Pixel coordinate grounding data
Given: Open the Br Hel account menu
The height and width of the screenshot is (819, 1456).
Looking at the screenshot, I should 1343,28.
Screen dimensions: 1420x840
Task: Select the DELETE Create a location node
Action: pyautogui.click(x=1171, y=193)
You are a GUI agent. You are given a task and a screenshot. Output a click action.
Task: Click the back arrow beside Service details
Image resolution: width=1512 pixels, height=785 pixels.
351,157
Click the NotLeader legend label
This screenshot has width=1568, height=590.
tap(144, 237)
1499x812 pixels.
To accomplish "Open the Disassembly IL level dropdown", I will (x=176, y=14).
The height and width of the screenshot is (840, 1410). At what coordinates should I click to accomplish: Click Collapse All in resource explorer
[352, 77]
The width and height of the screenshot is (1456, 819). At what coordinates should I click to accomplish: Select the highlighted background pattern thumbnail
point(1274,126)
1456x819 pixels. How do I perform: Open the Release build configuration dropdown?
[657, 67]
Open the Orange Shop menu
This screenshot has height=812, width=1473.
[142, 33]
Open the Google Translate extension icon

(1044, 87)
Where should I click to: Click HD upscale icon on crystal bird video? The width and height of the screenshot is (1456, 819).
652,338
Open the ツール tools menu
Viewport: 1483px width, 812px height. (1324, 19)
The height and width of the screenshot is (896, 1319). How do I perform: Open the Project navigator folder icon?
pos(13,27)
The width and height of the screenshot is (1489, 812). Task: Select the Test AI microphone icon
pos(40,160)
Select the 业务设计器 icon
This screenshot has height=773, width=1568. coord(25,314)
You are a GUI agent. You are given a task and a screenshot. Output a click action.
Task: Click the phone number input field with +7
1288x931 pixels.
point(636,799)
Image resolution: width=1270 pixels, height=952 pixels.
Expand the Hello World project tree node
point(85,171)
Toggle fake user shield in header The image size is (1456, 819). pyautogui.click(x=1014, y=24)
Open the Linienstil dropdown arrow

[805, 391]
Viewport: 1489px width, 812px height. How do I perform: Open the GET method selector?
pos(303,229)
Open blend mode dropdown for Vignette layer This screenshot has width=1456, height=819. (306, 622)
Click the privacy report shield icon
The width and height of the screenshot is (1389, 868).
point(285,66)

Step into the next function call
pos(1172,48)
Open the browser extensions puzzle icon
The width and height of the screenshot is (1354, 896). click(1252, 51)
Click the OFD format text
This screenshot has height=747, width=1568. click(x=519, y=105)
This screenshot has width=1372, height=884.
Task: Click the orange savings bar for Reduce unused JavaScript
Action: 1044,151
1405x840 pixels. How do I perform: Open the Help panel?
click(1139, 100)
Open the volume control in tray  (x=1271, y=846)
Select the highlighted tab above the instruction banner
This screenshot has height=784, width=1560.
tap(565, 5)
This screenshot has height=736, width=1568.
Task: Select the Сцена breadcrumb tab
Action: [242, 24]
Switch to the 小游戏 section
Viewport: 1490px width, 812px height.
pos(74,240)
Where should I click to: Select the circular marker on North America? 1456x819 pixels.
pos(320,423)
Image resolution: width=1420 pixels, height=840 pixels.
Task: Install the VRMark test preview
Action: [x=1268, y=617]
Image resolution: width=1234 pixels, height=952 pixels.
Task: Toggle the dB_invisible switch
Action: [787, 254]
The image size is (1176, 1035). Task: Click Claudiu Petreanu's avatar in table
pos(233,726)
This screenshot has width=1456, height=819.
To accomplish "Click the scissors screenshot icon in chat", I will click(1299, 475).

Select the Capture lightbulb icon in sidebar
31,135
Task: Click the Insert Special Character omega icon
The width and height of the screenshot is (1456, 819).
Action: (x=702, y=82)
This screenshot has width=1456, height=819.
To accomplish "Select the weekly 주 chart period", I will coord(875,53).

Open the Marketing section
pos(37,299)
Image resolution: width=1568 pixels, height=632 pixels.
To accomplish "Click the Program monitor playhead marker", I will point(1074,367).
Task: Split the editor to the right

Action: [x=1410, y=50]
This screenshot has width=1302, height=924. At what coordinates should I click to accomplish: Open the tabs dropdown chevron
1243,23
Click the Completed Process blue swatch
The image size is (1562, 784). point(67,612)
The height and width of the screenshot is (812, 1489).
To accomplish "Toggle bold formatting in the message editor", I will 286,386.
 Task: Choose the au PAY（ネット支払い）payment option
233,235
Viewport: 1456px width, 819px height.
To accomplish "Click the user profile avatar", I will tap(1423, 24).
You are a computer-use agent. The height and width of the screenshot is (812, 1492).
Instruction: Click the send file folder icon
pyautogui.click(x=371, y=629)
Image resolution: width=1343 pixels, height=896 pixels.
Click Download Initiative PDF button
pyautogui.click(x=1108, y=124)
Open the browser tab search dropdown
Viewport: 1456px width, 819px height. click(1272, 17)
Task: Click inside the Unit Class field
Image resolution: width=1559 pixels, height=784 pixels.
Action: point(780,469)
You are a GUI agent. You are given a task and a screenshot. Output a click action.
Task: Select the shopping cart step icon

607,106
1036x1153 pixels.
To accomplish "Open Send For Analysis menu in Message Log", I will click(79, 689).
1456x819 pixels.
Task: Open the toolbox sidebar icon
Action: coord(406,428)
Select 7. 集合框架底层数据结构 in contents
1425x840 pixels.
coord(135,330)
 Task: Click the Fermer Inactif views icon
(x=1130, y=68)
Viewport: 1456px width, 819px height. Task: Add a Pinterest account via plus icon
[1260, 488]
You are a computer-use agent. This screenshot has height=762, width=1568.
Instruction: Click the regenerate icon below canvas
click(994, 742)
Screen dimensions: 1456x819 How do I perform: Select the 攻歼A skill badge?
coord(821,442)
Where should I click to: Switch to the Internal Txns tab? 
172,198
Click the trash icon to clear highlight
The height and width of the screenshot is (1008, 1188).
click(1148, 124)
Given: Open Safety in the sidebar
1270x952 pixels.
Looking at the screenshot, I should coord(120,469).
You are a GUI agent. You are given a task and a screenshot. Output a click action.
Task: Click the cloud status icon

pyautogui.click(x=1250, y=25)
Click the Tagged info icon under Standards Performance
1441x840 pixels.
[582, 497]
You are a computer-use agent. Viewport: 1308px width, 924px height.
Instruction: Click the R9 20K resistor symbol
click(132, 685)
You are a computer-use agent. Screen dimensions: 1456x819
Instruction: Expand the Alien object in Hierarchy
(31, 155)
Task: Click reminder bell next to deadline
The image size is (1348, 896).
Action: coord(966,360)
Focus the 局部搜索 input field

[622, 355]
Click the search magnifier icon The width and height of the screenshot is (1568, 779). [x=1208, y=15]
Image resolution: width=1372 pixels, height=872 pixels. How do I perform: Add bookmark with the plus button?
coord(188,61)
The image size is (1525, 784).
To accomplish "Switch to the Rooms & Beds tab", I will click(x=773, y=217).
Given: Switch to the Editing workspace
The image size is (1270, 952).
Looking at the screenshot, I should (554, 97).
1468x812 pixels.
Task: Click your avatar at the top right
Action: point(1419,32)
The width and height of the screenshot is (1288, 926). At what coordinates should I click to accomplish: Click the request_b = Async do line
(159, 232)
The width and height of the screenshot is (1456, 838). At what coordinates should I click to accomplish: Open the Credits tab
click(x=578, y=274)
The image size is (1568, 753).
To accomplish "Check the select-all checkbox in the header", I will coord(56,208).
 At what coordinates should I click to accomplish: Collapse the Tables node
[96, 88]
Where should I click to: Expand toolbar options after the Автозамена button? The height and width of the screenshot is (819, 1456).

## Your instructions
Print, without alteration, only the lines above between the one holding "You are a computer-use agent. The" and the one holding "Task: Click inside the Unit Class field", inclusive.

## Response to the task
You are a computer-use agent. The height and width of the screenshot is (812, 1492).
Instruction: Click the send file folder icon
pyautogui.click(x=371, y=629)
Image resolution: width=1343 pixels, height=896 pixels.
Click Download Initiative PDF button
pyautogui.click(x=1108, y=124)
Open the browser tab search dropdown
Viewport: 1456px width, 819px height. click(1272, 17)
Task: Click inside the Unit Class field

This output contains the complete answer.